Claimant compensably injured her knee in February 1997. SAIF accepted the injury as disabling and issued a notice of closure on April 30, 1997, with aggravation rights running to April 30, 2002. In January 2000, claimant filed a new medical condition claim pursuant to ORS 656.262(7) (1997), which SAIF also accepted. SAIF awarded claimant benefits for temporary disability and closed the claim, noting that claimant’s aggravation rights would expire on April 30, 2002. Claimant challenged the determination, asserting that she was entitled to new aggravation rights on her new medical condition claim to run from the date of closure of the new medical condition claim. The board ultimately upheld the original aggravation date, and claimant seeks judicial review.
On review, claimant contends that statutory provisions and our holding in Johansen v. SAIF, 158 Or App 672, 976 P2d 84, adhered to on recons, 160 Or App 579, 987 P2d 524, rev den, 329 Or 528 (1999), require the conclusion that a new medical condition claim gives rise to a new period of aggravation rights. In Johansen, we considered whether a claimant who had established a compensable new medical condition was entitled to benefits for temporary disability. The original claim had been accepted as nondisabling and the one-year period to reclassify the claim as disabling had expired. SAIF contended that there was no statutory authorization for an award of disability benefits because the new medical condition had to be processed as a part of the original nondisabling claim. In concluding that the claimant was entitled to benefits, we held that a new medical condition claim “must be processed as any other claim” pursuant to ORS 656.262(4)(a), and receives its own classification as disabling or nondisabling. Johansen, 158 Or App at 681.

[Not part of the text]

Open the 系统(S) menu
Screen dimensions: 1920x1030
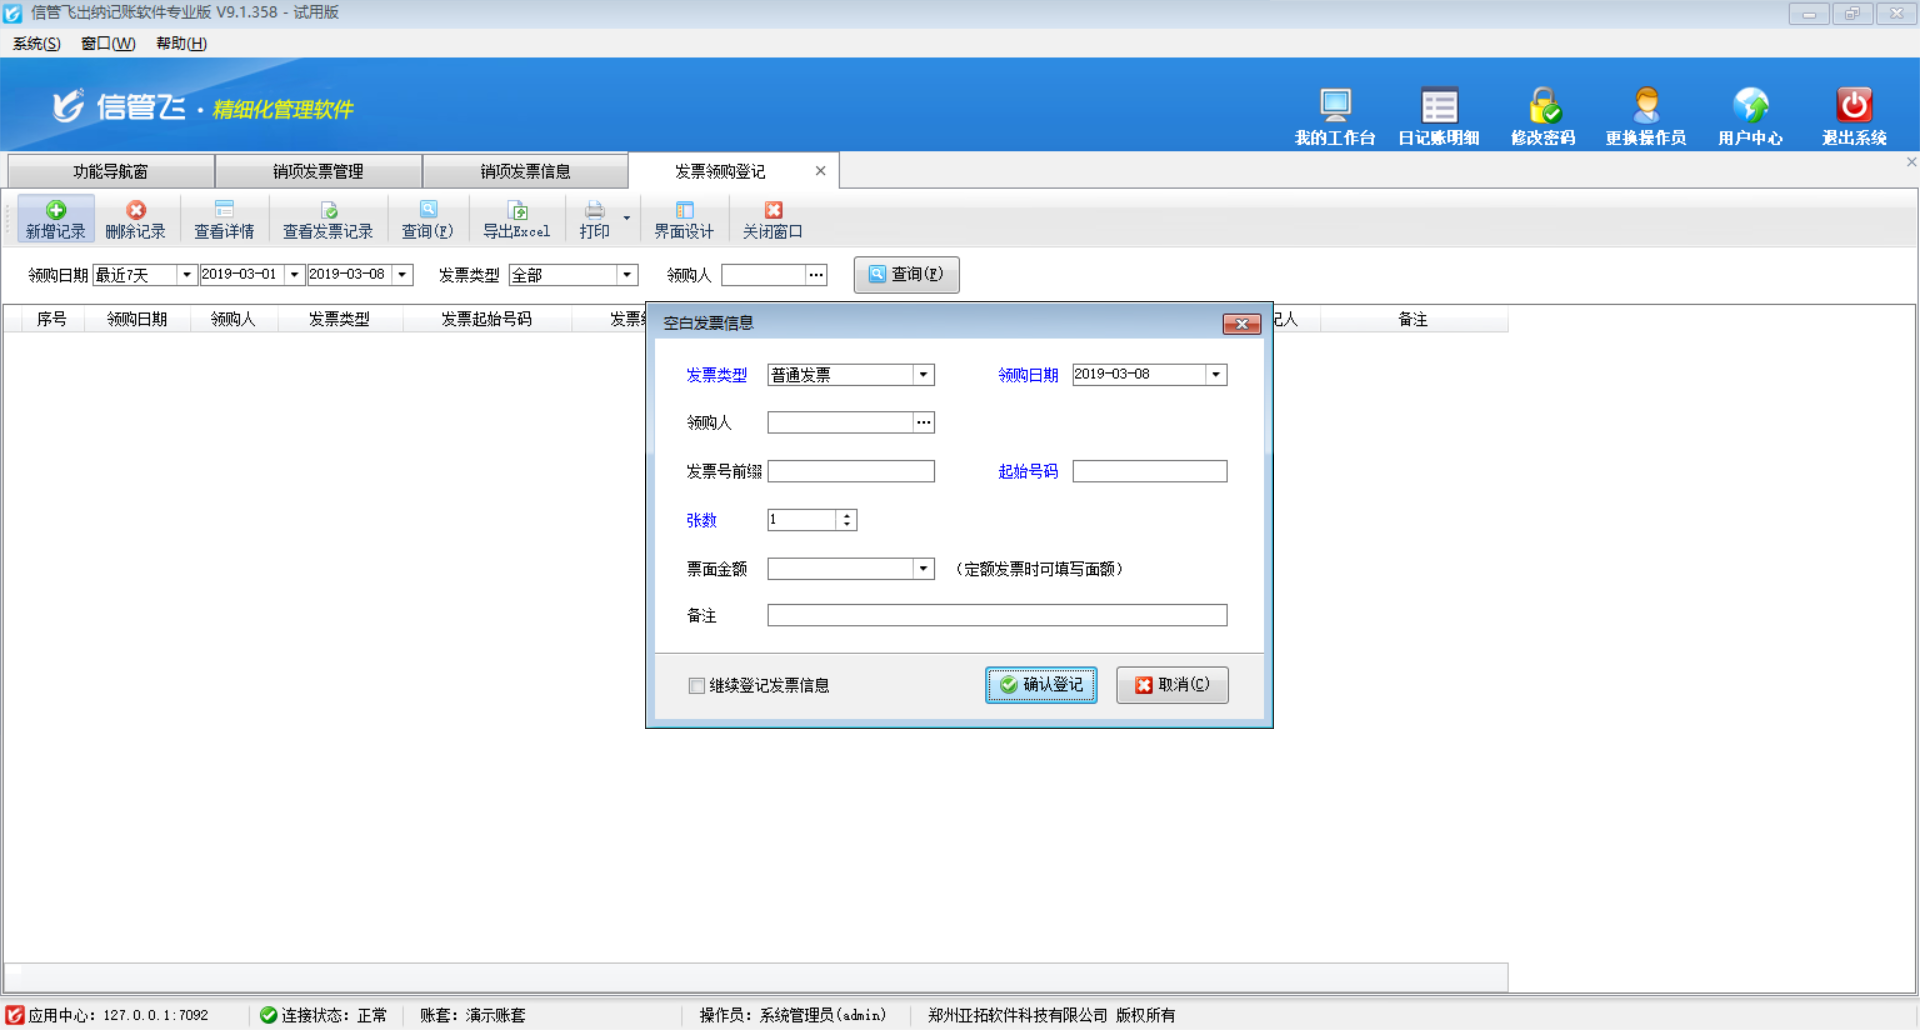34,43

In claimant’s view, the logical inference from our holding in Johansen is that a new medical condition claim
The source of a claimant’s aggravation rights is ORS 656.273 (1999):
“(1) After the last award or arrangement of compensation, an injured worker is entitled to additional compensation for worsened conditions resulting from the original injury. A worsened condition resulting from the original injury is established by medical evidence of an actual worsening of the compensable condition supported by objective findings. * * *
“* * * * *
“(4)(a) The claim for aggravation must be filed within five years after the first notice of closure made under ORS 656.268; or
“(b) The claim for aggravation must be filed within five years after the date of injury, provided the claim has been classified as nondisabling * *
After we decided Johansen, the legislature enacted ORS 656.267 on new medical condition claims. Or Laws 2001, ch 865, § 1. The statute applies “to all claims regardless of date of injury,” Or Laws 2001, ch 865, § 22(2), and provides, in part:
“(1) To initiate omitted medical condition claims under ORS 656.262 (6)(d) or new medical condition claims under this section, the worker must clearly request formal written acceptance of a new medical condition or an omitted medical condition from the insurer or self-insured employer. * * * Notwithstanding any other provision of this chapter, the worker may initiate a new medical or omitted condition claim at any time.

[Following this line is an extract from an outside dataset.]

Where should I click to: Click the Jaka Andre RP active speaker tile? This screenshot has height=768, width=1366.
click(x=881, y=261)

“(2) Claims properly initiated for new medical conditions and omitted medical conditions related to an initially accepted claim shall be processed pursuant to ORS 656.262.

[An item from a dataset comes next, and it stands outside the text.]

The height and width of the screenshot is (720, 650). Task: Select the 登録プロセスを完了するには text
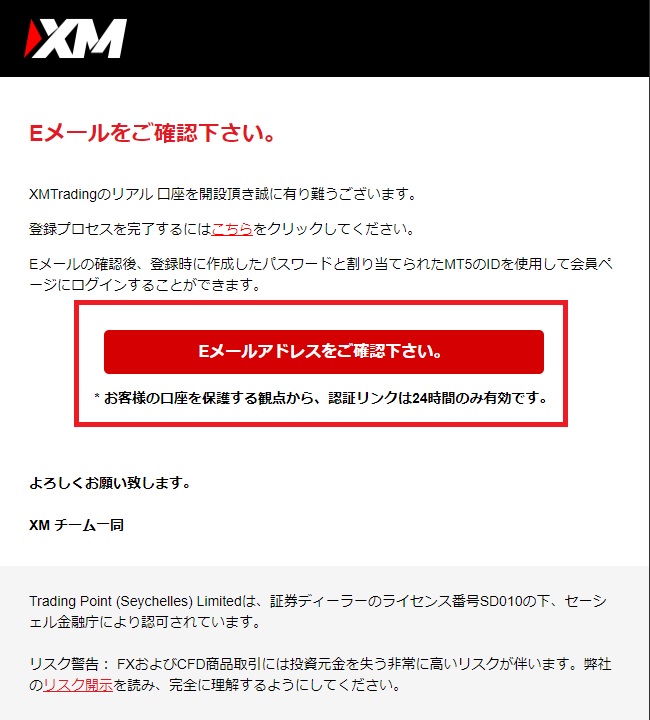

“(3) Notwithstanding subsection (2) of this section, claims for new medical or omitted medical conditions related to an initially accepted claim that are initiated after the rights under ORS 656.273 have expired shall be processed as requests for relief under the Workers’ Compensation Board’s own motion jurisdiction pursuant to ORS 656.278 (l)(b).”
Finally, we note that claimant’s view that a new medical condition claim brings with it a new period of aggravation rights is inconsistent with the intention expressed in ORS 656.267(3), which provides that new medical condition claims filed after the expiration of a worker’s aggravation rights fall within the board’s own motion jurisdiction. If new aggravation rights were extended to every new medical condition claim, then ORS 656.267(3) would be superfluous. We reject claimant’s suggestion that her view can be reconciled with ORS 656.267(3) if new aggravation rights are extended only to those new medical condition claims that are filed before the expiration of the original aggravation period. Although that interpretation would preserve ORS 656.267(3), it is not supported by the other statutes that we have discussed.
Affirmed.
ORS 656.273 was amended in 2001 by Oregon Laws 2001, chapter 350, section 1, but the amendments are not retroactive to this case. All subsequent references to ORS 656.273 are to the 1999 version.